Problems of growing milkweed

If we describe the requirements of the milkweed to the conditions of detention in a nutshell, then we can say this: they need good lighting, coolness in winter and moderation in watering. Actually, if these conditions are violated, all the troubles happen. First of all, milkweed are succulents, with the exception of poinsettia (caring for it as for an ordinary house plant), which means that they are able to store water in their fleshy stems. Excessive moisture leads to root rot and plant death. The soil of the euphorbia can dry out completely, and is in a completely dry state for 2-3 days in summer (in the heat, one day is enough), and in winter for a week or more.

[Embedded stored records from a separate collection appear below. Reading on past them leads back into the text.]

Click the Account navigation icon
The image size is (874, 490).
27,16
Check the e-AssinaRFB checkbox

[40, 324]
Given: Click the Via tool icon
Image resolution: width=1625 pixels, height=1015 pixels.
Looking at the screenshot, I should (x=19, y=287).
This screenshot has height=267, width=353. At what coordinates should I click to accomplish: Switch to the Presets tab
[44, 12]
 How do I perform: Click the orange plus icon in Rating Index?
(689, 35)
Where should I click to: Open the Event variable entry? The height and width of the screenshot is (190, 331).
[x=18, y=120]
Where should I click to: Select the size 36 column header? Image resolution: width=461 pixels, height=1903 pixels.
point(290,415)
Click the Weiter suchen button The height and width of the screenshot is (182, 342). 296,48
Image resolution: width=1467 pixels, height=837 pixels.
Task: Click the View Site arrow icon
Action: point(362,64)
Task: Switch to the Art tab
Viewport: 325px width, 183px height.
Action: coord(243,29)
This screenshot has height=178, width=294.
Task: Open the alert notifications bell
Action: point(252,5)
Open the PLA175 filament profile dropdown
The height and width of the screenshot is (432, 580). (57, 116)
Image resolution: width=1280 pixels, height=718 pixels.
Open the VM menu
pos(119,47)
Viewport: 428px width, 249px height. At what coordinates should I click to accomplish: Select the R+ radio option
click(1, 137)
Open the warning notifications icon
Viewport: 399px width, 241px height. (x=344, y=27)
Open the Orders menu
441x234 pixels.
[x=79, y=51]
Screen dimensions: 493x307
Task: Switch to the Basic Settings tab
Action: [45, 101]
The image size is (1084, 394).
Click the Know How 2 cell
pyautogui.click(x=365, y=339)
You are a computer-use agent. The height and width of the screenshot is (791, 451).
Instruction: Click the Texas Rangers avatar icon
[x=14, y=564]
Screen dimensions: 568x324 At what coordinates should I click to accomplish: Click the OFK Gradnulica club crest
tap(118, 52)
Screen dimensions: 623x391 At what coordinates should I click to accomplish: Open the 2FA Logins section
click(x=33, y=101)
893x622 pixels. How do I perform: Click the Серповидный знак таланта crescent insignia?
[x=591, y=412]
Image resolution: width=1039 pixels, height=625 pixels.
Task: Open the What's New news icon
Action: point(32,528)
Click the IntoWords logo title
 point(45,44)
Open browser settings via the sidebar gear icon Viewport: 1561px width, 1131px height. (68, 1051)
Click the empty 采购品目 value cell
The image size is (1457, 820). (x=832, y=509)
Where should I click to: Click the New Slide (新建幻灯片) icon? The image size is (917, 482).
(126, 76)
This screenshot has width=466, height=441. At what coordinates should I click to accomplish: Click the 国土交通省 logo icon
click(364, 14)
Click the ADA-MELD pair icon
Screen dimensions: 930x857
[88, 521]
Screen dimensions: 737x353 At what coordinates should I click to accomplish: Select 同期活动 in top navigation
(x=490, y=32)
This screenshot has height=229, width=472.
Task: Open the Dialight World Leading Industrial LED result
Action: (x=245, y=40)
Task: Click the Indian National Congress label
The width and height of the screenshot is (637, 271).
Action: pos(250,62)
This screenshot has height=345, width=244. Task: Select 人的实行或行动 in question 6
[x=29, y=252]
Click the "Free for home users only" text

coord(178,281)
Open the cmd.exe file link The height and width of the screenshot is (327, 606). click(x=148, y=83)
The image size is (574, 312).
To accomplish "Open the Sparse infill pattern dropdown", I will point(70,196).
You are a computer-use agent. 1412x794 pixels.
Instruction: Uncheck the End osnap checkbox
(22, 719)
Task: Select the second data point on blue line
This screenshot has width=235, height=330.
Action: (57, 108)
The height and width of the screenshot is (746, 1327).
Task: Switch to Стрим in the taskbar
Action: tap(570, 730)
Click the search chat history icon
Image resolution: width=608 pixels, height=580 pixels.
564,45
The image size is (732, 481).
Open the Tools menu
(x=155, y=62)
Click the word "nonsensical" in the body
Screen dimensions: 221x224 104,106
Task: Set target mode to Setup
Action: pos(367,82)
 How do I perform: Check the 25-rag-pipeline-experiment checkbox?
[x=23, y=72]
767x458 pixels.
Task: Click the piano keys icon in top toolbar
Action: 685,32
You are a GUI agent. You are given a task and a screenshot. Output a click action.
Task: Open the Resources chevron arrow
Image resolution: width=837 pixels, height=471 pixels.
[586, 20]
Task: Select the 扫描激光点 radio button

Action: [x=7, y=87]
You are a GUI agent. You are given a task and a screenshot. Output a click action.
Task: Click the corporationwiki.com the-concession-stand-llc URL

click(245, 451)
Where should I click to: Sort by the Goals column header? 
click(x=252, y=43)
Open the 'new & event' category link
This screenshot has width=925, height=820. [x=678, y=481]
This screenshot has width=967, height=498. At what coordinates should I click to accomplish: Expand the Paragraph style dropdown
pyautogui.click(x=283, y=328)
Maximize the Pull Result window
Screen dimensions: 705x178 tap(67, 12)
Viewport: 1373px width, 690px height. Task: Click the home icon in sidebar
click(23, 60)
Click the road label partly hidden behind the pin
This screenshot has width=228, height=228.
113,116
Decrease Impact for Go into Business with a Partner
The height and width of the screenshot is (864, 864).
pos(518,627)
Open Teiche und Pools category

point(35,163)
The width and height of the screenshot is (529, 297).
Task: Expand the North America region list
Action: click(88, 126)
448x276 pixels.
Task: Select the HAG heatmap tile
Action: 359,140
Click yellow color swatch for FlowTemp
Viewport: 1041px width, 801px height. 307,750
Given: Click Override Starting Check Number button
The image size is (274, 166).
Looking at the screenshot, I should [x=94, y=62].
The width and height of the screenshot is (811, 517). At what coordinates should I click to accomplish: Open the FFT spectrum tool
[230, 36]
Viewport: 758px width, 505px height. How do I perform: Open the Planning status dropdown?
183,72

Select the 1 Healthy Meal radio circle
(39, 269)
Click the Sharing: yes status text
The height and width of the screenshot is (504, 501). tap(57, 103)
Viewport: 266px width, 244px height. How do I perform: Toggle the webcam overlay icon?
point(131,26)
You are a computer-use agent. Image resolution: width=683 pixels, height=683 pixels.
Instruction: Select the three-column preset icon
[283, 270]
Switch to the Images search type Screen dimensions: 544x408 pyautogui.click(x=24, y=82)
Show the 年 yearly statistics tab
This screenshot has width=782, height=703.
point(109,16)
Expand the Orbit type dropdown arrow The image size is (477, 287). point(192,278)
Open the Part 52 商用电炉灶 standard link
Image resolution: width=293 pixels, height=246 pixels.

Another problem is associated with an incorrectly selected substrate, it is bad if it is too heavy, slowly passes water, or, on the contrary, is too loose, contains little soil, but a lot of loosening, slowly wetting components. In some milkweed, from contact with constantly damp earth, in the area of ​​the root collar and slightly above, corking is formed - when the stem turns brown, as if covered with bark. Corking can also appear when watering in cold weather. To avoid this, the root collar of the milkweed is sprinkled not with earth, but with fine gravel, which dries quickly and does not allow water to come into contact with the stem.

And one more problem of euphorbia, like other succulents, is poor lighting in winter in the absence of cold wintering. Ideally, for many milkweed, the optimum winter dormancy temperature is + 5-8 ° C, while they do not need any additional lighting or watering. But rarely, when these conditions are met, at best, if it is possible to organize 12-15 ° C, there will be no growth at this temperature. But if the temperature is higher, the plants can grow, so that there are no twisted and ugly stems, you need to make sure that there is enough light.